Existe hoje, no Brasil, uma Igreja Evangélica que não conhece mais a sua
história, suas origens e sua teologia. Esses herdeiros da Reforma Protestante
desconhecem por completo suas doutrinas, tais como a justificação pela fé, a
eleição, a regeneração e a graça salvadora. Por isso, sua crença é débil, sem
fundamentação nas Escrituras e na tradição cristã, e faltam-lhe alicerces
seguros. Por outro lado, mesmo naquelas denominações onde o estudo da Palavra e
a mensagem são consistentes, outras situações são alegadas pelos membros para
se afastarem delas: são as contrariedades, decepções ou conflitos comuns a
qualquer agrupamento humano, e não deixaria de ser assim nas igrejas, formadas
que são por seres humanos.
Porém, não era assim há tempos atrás. Se algo não ia bem numa igreja –
se o fiel fosse maltratado pelo pastor ou por algum irmão, ou se suas
expectativas não se cumpriam, ele aguardava, e por muito tempo, em oração e
resignação. Sua esperança era de que Deus "faria a obra", mudando as
coisas, transformando os corações e promovendo o reencontro. Ao mesmo tempo, o
crente insatisfeito insistia em permanecer na igreja, colaborando, na medida do
possível, para a melhoria das coisas e a escolha de prioridades que lhe
pareciam mais acertadas. Ele sabia esperar. Suas raízes estavam fincadas ali e
não era qualquer luta que o removeria do lugar onde Deus o colocara.
OVELHAS SOLITÁRIAS
É pena que a mentalidade evangélica tenha mudado tanto, e para pior.

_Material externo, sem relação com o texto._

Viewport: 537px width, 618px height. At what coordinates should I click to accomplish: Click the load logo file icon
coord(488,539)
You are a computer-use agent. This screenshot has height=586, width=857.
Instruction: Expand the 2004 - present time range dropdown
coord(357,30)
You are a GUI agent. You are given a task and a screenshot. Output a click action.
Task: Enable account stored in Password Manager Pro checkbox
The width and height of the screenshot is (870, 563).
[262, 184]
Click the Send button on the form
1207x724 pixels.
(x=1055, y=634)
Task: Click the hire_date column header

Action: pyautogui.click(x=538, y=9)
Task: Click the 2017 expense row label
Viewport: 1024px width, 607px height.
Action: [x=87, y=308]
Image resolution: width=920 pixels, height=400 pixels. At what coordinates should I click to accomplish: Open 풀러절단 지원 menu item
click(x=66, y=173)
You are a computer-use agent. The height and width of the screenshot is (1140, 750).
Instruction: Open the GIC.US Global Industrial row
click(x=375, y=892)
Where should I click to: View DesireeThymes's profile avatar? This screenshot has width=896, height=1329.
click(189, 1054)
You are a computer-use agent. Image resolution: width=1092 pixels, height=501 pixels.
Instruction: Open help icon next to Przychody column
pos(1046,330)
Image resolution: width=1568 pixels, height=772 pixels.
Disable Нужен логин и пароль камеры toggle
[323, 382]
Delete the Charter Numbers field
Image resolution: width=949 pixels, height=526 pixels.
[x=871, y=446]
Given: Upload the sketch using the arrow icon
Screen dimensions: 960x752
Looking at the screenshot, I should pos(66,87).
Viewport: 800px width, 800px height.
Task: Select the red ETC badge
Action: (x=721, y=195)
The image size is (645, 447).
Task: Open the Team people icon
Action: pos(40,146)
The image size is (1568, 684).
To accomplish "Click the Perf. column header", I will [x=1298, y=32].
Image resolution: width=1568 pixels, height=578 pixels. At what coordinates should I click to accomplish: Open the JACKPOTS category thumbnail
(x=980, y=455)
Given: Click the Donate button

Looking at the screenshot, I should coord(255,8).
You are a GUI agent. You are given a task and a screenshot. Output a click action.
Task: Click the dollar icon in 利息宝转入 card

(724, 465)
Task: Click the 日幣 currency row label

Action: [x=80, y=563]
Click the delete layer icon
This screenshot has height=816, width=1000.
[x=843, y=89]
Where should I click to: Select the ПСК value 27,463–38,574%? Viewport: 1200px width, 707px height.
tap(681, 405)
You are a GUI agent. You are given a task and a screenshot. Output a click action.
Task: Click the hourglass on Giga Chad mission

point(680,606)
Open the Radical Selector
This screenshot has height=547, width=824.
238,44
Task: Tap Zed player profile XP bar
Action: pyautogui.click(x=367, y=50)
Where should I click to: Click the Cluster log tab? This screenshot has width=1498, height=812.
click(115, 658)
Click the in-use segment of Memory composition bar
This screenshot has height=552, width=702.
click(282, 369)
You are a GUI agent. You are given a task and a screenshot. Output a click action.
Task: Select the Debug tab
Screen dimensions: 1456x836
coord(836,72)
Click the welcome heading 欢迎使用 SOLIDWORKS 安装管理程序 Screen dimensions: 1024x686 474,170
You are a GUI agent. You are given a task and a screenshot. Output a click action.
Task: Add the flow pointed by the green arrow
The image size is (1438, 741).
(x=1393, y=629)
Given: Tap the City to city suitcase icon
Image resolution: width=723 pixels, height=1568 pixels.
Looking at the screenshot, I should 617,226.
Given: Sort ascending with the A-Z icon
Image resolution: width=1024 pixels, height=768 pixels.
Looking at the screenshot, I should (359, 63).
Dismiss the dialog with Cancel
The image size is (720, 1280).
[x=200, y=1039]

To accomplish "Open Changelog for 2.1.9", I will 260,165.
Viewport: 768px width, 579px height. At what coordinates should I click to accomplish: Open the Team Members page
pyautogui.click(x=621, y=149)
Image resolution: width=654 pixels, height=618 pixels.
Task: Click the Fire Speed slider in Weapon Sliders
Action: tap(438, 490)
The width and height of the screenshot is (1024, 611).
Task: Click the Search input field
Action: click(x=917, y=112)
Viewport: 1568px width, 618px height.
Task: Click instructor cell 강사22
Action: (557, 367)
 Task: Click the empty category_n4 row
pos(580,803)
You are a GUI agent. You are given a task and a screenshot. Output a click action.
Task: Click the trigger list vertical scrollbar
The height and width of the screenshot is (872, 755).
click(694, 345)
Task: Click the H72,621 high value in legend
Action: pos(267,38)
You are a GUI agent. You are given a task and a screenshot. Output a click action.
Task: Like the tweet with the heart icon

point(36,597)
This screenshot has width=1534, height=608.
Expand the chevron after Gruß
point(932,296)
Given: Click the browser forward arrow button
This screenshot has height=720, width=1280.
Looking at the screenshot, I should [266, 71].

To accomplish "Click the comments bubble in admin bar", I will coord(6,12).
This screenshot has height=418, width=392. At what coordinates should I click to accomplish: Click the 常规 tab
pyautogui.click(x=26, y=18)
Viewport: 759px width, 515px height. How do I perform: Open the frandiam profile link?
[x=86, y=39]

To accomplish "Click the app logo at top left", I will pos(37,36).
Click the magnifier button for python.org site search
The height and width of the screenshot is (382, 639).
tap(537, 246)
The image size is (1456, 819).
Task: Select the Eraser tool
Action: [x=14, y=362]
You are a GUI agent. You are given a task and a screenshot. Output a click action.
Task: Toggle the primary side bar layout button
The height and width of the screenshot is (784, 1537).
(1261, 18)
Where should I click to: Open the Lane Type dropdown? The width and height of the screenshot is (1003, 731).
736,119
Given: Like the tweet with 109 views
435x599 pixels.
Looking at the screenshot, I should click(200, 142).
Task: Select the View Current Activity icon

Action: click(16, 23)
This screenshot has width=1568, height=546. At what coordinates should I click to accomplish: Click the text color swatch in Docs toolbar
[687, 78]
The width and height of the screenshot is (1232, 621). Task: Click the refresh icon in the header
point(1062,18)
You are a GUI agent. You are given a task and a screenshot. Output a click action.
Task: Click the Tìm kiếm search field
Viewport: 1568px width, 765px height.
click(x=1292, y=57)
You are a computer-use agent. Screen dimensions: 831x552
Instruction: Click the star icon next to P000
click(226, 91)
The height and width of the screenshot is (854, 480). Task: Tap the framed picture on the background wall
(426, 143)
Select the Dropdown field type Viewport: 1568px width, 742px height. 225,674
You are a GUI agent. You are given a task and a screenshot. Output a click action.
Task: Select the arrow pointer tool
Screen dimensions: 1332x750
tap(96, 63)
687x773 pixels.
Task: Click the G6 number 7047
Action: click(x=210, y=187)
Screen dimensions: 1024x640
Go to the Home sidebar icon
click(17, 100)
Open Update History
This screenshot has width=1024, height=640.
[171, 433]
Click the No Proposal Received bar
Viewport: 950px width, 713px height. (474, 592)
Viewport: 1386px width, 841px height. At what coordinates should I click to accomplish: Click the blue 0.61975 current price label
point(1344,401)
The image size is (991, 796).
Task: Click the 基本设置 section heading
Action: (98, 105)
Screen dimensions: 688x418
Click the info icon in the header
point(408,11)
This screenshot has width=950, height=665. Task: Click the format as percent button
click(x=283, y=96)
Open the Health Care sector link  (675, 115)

Milhões de evangélicos hoje, no Brasil, e principalmente nos grandes centros
urbanos, estão, constantemente, circulando de igreja em igreja. Não criam
raízes, não conseguem cultivar relacionamentos e são avessos aos compromissos
que naturalmente surgem do relacionamento entre o fiel e sua igreja: a
frequência aos cultos, a colaboração financeira, o envolvimento nas atividades
congregacionais e o engajamento nos projetos da comunidade. Há muita gente,
hoje, que prefere visitar uma mega-igreja de vez em quando e simplesmente
diluir-se na multidão. Ali, a pessoa entra e sai sem ser notada ou cobrada de
alguma coisa.
E quanto àqueles que preferem o chamado "Cristo em casa", ou
seja, uma vivência de fé circunscrita ao próprio indivíduo, à sua família ou,
no máximo, a um pequeno grupo de amigos que pode ser tudo, menos igreja? Para
estes, congregar em uma igreja é algo arcaico e desestimulante. Preferem uma
vida de crente não praticante, restringindo sua espiritualidade a práticas
devocionais isoladas, sem a boa e enriquecedora troca de experiências e
testemunhos, sem discipulado, sem orientação pastoral. Para estes, o risco do
esfriamento completo da fé é mais elevado – afinal, ovelha, sozinha, é presa
mais fácil para o lobo.
Paulo Romeiro é pastor da Igreja Cristã da
Trindade, em São Paulo, e doutor em Ciências da Religião. É autor, entre
outros, dos livros Evangélicos em crise e Decepcionados com a graça.